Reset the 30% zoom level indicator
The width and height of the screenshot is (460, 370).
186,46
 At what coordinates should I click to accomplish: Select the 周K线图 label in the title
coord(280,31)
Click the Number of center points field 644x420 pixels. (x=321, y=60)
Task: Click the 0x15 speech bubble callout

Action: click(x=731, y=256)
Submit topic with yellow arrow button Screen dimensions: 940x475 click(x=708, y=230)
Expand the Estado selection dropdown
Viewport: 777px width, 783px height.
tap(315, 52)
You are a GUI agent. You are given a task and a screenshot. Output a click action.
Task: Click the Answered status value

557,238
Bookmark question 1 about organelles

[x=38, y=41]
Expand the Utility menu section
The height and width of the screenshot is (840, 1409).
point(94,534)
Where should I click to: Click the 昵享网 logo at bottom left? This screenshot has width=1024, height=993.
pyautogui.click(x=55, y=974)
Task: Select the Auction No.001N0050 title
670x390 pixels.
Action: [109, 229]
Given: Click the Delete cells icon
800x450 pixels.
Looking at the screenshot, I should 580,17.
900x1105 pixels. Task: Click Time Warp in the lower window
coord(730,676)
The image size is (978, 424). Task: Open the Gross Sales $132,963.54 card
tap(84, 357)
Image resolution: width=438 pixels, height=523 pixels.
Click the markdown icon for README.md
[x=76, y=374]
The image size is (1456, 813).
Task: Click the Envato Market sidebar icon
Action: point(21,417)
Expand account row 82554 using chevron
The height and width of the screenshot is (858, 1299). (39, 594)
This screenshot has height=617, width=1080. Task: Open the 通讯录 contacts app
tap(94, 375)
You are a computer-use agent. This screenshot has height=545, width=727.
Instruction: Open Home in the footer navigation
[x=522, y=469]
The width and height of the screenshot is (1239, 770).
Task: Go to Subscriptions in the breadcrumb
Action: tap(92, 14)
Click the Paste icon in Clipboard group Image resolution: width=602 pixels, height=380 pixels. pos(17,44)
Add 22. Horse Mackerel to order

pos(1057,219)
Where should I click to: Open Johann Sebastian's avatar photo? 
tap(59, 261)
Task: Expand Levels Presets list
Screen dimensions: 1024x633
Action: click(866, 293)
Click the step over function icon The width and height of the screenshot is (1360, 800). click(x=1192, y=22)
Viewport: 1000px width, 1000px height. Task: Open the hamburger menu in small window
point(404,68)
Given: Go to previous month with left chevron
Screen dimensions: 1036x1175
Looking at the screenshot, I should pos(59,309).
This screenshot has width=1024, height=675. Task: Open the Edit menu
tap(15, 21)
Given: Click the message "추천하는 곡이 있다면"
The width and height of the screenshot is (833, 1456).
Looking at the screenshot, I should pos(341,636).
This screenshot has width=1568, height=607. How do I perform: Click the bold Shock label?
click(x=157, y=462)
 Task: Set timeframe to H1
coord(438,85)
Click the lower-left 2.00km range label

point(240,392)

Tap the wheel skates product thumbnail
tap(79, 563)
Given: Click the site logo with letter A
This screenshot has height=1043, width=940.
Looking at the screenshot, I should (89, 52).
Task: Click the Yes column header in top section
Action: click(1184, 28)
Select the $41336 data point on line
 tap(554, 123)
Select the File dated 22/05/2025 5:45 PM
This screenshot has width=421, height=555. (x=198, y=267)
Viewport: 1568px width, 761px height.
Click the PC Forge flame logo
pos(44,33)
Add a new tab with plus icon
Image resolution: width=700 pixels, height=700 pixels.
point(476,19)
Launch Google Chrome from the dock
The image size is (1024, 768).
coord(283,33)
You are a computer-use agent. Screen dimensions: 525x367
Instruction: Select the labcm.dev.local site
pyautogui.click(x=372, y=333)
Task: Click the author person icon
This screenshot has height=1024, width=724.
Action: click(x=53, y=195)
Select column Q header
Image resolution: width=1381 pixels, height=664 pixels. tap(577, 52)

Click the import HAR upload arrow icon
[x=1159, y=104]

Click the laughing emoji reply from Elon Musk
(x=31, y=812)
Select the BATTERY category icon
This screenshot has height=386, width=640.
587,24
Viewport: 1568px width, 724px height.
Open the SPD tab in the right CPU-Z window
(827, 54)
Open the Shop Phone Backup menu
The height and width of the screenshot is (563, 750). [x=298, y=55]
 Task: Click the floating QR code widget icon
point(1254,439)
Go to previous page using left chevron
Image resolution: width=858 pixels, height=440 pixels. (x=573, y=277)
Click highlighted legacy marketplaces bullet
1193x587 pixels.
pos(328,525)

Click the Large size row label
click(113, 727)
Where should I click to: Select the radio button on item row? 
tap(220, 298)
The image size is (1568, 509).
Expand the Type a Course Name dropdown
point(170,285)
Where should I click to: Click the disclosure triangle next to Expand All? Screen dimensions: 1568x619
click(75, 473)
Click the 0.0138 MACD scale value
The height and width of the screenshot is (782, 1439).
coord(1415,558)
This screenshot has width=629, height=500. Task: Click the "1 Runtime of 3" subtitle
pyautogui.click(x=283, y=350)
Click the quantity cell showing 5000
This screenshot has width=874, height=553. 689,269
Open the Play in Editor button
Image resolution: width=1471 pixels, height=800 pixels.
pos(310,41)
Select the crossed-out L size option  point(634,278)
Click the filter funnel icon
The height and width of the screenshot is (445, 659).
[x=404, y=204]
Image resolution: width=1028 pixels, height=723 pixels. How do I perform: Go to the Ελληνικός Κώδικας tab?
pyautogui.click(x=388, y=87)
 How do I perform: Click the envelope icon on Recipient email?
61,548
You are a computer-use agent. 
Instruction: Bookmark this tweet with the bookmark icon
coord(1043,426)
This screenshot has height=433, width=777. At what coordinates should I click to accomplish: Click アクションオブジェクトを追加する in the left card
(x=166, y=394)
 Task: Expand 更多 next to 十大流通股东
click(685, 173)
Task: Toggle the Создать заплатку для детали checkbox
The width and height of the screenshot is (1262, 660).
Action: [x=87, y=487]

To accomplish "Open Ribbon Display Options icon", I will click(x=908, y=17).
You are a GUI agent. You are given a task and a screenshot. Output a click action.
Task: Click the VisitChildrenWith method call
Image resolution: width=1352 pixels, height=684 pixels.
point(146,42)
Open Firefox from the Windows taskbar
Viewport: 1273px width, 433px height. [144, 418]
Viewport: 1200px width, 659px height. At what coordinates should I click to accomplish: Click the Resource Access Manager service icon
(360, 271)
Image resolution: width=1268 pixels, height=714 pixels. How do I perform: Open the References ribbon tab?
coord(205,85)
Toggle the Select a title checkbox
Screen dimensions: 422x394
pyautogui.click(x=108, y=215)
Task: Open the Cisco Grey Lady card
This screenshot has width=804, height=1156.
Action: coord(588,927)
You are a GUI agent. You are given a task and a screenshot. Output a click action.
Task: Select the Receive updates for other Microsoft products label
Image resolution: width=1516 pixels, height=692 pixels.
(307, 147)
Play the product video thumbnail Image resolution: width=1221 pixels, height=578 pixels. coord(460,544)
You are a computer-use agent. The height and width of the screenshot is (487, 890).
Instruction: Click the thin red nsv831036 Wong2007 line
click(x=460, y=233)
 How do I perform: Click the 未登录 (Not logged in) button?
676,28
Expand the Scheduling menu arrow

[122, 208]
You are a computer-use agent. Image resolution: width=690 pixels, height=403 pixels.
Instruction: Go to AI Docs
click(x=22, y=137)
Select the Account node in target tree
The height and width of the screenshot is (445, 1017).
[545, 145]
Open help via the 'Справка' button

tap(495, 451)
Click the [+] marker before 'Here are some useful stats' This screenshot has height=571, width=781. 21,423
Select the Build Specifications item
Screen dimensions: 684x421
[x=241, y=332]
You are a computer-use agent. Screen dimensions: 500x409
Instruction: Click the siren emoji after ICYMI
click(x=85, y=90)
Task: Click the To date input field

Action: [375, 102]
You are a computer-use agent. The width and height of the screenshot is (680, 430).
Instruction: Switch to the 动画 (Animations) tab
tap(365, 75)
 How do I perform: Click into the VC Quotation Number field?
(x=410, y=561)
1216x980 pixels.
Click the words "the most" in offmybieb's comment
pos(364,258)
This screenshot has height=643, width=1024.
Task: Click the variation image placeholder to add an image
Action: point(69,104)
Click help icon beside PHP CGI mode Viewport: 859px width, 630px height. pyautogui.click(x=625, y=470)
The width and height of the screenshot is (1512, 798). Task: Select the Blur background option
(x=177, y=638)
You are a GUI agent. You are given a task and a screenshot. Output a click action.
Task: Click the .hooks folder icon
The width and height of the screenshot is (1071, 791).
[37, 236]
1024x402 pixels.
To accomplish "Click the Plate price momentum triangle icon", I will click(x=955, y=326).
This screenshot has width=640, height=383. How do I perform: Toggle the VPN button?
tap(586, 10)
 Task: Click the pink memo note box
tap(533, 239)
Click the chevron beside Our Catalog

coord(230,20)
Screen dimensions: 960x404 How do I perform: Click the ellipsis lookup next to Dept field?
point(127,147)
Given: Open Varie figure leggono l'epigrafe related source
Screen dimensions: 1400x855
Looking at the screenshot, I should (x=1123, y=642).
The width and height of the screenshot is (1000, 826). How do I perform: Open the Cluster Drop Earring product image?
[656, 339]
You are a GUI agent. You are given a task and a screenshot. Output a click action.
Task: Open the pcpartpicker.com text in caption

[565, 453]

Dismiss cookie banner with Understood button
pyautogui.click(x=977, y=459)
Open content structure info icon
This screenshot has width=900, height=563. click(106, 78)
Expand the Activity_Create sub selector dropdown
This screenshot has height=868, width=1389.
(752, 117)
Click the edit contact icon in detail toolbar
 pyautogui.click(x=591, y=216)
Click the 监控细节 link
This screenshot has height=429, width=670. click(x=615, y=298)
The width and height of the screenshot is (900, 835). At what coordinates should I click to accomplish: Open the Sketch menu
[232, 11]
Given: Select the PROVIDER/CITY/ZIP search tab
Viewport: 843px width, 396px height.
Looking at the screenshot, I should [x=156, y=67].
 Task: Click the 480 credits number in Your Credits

- _Work to complete_:
Extract from the records above the lines from the one containing "How do I perform: Click the 未登录" to the one containing "You are a computer-use agent. The width", both lines included, exactly as they appear and with nothing else.

- _Output below_:
 How do I perform: Click the 未登录 (Not logged in) button?
676,28
Expand the Scheduling menu arrow

[122, 208]
You are a computer-use agent. Image resolution: width=690 pixels, height=403 pixels.
Instruction: Go to AI Docs
click(x=22, y=137)
Select the Account node in target tree
The height and width of the screenshot is (445, 1017).
[545, 145]
Open help via the 'Справка' button

tap(495, 451)
Click the [+] marker before 'Here are some useful stats' This screenshot has height=571, width=781. 21,423
Select the Build Specifications item
Screen dimensions: 684x421
[x=241, y=332]
You are a computer-use agent. Screen dimensions: 500x409
Instruction: Click the siren emoji after ICYMI
click(x=85, y=90)
Task: Click the To date input field

Action: [375, 102]
You are a computer-use agent. The width and height of the screenshot is (680, 430).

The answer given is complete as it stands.